There are also some instances that a diabetic patient need SMBGs such as when feeling ill, or if experiencing hypoglycaemia ( pallor, diaphoresis or excessive sweating, cold clammy skin, faintness, weakness). It is also a standard procedure to do SMBG if patient frequently suffer from insulin reactions overnight.

VII. TREATMENT
1. Oral Antidiabetes Agents
a. Sulfonylureas (an oral hypoglycaemic agent)
b. Meglitinides (OHA)
c. Biguanides (insulin sensitizers)
d. Thiazolidinediones (insulin sensitizers)
e. Alpha-glucosidase inhibitors

2. Insulin
a. Rapid-acting
2 to 4 hours duration with peak onset of 1 hour. Examples are humalog and Novolog
b. Short-acting
4 to 6 hours duration; 2-4 hours peak time. Examples include Humulin R and Novolin R
c. Intermediate-acting
Cloudy appearance; 10-16hours duration and peaks at 4-10 hours. Examples are Humulin N (NPH), Humulin L (Lente), Humulin 70/30 (Premixed)
d. Long-acting
18-24 hours duration depending on type. Examples are Humulin U(Ultralente) and lantus (insulin glargine)

3. Exercise and Proper Diet

VIII. Injection of Insulin Dose
1. Wipe site of injection with cotton swab dipped with alcohol
2. With one hand, pinch up skin at injection site and quickly insert needle for its entire length in order to ensure injection of sufficient depth.

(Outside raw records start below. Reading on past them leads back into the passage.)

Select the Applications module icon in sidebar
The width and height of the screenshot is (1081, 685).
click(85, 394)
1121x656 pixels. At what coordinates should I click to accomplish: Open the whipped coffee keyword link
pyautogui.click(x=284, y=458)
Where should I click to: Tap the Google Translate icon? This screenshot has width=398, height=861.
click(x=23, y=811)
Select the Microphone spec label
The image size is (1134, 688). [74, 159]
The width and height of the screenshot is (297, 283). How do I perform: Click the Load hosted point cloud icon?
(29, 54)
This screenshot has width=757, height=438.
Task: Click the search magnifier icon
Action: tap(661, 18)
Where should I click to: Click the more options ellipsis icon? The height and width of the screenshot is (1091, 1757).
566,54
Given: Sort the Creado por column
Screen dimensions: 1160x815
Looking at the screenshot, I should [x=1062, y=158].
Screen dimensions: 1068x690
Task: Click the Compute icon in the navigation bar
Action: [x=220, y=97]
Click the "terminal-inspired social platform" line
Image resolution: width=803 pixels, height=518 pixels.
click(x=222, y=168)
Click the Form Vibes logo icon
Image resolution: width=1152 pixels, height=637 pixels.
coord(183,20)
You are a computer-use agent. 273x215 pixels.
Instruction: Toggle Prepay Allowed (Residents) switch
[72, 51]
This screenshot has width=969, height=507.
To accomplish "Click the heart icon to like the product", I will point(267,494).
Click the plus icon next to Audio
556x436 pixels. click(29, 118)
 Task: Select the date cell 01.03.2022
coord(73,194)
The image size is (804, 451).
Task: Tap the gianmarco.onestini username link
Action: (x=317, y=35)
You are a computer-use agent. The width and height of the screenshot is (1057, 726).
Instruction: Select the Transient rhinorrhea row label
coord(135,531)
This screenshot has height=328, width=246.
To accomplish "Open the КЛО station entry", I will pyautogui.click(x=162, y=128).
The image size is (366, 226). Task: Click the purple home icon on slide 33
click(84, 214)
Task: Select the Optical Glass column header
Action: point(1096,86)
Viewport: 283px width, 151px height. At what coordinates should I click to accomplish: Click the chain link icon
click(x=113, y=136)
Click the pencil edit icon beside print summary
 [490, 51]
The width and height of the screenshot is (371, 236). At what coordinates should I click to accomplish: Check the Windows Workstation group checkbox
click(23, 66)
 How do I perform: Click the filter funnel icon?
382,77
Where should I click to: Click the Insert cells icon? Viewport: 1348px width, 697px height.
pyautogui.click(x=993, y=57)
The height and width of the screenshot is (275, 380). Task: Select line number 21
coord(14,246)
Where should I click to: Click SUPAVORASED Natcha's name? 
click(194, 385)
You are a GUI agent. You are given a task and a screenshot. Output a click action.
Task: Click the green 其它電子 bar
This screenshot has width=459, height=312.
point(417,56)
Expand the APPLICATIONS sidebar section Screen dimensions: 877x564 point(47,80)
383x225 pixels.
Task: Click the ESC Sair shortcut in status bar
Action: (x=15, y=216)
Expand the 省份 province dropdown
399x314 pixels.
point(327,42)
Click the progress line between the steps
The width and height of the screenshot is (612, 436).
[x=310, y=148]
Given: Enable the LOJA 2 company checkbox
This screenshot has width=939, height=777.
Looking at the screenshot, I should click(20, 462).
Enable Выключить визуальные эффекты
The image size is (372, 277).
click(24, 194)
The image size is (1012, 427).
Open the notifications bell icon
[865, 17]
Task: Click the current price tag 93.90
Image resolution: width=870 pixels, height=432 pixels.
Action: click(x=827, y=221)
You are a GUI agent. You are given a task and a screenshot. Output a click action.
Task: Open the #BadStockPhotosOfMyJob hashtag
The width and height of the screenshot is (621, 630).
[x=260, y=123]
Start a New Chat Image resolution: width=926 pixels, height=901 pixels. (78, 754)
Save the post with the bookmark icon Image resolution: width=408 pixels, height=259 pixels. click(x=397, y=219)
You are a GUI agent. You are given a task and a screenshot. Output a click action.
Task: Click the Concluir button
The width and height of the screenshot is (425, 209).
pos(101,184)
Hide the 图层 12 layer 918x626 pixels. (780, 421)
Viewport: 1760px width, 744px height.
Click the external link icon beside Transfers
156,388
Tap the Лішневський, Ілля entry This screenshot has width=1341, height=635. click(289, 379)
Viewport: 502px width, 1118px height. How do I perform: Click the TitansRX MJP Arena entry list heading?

The more rapidly the needle is inserted, the less pain will be felt.
3. Inject insulin dose. Make sure insulin temperature is at room temperature. Do not massage site of injection.
4. Rotate site of injection for best absorption of insulin.

IX. Insulin Pump Therapy
A small portable pumps for continuous administration of regular insulin are now used by diabetic patients. In this method, a small pump is worn externally and automatically injects insulin subcutaneously into the abdominal area through an indwelling needle site (changed daily).

How does it works? Insulin is infused to the patient at a low basal rate that matches a client’s basal metabolic needs. Boluses are infused before meals.

Advantage of the insulin pump includes a continuous infusion of insulin. However, it is recommended that the patient undertake SMBG (self-monitoring blood glucose) at least four times daily.